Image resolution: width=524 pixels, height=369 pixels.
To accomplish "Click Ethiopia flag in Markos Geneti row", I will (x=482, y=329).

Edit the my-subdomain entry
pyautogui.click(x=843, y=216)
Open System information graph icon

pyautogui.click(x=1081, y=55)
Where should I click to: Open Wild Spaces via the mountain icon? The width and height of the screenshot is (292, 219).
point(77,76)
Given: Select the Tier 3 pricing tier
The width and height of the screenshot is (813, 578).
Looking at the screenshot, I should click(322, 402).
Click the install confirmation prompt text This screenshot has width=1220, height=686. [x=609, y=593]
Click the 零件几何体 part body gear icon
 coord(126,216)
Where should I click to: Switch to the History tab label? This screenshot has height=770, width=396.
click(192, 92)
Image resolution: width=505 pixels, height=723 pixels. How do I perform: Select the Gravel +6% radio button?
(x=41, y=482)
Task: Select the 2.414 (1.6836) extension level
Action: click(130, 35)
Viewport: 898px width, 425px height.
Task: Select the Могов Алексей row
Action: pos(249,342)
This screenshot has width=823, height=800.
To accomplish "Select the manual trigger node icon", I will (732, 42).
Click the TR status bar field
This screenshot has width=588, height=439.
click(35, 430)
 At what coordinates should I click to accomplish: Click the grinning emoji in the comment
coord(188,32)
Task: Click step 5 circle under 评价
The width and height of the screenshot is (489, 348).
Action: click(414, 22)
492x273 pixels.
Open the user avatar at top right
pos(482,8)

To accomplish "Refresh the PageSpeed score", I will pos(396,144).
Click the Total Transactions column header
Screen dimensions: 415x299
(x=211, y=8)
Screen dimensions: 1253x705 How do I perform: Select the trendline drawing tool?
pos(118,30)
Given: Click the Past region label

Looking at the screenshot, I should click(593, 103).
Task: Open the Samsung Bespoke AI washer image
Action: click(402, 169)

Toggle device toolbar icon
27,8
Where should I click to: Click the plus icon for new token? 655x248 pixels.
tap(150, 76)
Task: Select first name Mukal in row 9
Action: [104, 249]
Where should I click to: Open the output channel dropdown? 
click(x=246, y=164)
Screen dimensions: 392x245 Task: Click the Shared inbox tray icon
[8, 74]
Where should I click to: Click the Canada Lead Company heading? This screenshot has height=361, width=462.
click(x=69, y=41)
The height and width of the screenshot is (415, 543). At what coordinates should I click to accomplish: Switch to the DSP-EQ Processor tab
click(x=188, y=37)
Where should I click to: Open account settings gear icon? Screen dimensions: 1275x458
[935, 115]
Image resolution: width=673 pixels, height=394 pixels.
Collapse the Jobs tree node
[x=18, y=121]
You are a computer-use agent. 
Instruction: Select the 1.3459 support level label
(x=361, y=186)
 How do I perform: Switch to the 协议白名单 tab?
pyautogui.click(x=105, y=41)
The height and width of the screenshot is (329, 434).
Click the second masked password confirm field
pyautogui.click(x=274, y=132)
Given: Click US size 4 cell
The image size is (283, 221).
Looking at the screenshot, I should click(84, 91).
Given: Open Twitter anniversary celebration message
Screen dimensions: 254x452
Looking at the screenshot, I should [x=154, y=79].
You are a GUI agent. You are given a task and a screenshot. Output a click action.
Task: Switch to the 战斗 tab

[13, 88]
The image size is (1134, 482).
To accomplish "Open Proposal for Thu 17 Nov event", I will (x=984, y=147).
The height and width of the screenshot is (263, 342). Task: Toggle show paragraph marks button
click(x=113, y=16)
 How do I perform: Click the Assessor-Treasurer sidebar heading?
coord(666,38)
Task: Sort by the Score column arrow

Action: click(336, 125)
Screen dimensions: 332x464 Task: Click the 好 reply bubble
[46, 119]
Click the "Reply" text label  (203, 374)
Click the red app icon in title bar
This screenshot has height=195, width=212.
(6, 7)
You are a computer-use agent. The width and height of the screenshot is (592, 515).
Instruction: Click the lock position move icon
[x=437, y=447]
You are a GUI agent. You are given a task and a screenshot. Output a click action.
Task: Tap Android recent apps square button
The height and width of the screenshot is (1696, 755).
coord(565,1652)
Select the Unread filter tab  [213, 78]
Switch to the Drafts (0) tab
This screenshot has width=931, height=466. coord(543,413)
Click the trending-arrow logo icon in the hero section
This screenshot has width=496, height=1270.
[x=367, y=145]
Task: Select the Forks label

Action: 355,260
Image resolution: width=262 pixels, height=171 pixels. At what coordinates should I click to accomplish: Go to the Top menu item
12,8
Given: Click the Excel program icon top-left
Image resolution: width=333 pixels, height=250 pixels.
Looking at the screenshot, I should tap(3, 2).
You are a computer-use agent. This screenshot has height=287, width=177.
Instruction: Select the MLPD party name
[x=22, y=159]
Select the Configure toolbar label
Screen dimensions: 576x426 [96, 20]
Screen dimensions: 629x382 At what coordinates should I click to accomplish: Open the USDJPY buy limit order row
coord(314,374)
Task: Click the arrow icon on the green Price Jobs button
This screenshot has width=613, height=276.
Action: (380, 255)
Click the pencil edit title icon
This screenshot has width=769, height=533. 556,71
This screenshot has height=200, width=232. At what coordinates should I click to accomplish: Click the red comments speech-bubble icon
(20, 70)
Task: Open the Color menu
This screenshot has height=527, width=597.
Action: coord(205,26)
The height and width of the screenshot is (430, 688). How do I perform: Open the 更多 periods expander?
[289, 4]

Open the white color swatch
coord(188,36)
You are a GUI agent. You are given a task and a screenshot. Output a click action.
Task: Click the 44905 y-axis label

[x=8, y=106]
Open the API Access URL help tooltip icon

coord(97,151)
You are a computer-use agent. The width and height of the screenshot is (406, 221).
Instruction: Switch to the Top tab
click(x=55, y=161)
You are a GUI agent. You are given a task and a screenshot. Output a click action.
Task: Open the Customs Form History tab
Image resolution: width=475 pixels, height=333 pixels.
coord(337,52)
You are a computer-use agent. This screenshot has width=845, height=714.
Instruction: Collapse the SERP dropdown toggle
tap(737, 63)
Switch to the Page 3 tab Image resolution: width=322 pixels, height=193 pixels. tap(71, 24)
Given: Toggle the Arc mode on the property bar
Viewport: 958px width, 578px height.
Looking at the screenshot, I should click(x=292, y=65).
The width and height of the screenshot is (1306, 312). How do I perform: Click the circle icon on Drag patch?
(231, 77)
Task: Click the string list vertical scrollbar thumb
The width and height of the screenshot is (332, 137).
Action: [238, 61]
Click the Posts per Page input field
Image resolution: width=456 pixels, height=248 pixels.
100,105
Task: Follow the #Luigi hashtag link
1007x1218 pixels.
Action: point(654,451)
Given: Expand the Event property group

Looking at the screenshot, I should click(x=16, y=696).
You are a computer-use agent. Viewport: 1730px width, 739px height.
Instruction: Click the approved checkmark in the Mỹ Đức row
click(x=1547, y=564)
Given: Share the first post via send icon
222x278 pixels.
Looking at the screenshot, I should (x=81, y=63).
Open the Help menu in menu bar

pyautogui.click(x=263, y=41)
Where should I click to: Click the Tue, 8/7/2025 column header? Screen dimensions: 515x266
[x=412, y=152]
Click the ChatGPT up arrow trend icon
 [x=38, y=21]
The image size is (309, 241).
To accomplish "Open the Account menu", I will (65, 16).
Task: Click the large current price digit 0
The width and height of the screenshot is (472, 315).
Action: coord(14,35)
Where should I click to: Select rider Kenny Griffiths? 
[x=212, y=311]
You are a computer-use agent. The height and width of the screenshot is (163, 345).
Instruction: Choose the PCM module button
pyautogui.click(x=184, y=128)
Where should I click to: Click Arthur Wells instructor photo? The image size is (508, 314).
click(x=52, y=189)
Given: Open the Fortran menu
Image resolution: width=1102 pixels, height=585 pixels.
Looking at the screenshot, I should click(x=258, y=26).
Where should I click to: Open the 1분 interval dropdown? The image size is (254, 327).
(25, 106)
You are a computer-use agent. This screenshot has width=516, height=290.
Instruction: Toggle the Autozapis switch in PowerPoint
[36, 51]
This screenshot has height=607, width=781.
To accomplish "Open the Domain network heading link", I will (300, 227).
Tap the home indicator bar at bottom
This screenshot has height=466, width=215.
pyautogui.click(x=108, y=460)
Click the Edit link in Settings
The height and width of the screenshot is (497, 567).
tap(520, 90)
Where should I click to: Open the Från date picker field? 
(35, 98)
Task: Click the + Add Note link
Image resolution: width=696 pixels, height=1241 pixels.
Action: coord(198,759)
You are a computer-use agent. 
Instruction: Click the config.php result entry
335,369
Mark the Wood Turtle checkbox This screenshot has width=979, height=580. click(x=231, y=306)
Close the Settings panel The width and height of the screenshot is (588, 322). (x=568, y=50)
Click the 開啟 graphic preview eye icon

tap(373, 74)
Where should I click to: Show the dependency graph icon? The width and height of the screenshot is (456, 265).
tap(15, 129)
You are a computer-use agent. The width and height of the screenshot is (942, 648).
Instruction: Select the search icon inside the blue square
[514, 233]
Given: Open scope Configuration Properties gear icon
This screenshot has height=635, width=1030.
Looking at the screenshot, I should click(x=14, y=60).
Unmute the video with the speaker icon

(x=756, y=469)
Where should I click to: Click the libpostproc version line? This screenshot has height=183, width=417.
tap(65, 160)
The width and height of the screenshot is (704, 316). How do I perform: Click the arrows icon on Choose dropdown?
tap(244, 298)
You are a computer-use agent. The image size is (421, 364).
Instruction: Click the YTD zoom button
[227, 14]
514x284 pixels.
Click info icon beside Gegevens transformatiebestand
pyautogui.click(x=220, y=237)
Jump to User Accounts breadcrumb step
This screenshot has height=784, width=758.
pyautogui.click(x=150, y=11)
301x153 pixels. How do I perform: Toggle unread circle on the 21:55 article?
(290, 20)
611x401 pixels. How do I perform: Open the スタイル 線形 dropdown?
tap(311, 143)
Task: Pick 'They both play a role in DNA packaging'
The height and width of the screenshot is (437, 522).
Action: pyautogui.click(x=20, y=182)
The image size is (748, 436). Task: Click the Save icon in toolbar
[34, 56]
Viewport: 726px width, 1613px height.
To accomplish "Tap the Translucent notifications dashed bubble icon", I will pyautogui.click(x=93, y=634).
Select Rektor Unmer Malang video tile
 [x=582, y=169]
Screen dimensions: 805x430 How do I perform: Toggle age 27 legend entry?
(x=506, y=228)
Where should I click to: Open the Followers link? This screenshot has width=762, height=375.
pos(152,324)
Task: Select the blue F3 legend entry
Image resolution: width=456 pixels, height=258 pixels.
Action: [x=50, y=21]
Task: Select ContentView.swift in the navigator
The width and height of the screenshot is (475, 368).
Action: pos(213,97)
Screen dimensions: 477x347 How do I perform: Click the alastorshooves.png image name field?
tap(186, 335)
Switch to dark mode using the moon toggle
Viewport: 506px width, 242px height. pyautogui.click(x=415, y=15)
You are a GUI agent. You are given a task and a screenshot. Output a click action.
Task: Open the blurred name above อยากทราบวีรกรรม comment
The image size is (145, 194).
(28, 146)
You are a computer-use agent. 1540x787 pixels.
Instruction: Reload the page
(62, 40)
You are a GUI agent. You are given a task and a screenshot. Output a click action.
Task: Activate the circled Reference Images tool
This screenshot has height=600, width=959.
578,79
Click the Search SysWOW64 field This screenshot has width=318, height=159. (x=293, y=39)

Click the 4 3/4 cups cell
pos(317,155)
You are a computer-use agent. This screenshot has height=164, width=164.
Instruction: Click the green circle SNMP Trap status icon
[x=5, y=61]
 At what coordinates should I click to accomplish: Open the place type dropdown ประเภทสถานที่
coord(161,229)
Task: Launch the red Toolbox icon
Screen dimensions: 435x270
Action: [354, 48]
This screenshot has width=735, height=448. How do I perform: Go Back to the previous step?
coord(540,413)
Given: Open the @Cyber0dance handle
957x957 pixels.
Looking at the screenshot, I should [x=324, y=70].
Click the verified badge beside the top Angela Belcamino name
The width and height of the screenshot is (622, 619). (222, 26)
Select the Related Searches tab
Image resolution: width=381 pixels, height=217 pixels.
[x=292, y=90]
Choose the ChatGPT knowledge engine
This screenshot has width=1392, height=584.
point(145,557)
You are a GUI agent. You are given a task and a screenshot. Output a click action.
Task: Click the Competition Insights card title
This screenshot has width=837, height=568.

• **EXERCISE INSTRUCTIONS**
Your task is to retype the entries verbatim, starting with the line that holds "Where should I click to: Click the Canada" and stopping after the line that holds "The height and width of the screenshot is (329, 434).".

• **COMPLETED TASK**
Where should I click to: Click the Canada Lead Company heading? This screenshot has height=361, width=462.
click(x=69, y=41)
The height and width of the screenshot is (415, 543). At what coordinates should I click to accomplish: Switch to the DSP-EQ Processor tab
click(x=188, y=37)
Where should I click to: Open account settings gear icon? Screen dimensions: 1275x458
[935, 115]
Image resolution: width=673 pixels, height=394 pixels.
Collapse the Jobs tree node
[x=18, y=121]
You are a computer-use agent. 
Instruction: Select the 1.3459 support level label
(x=361, y=186)
 How do I perform: Switch to the 协议白名单 tab?
pyautogui.click(x=105, y=41)
The height and width of the screenshot is (329, 434).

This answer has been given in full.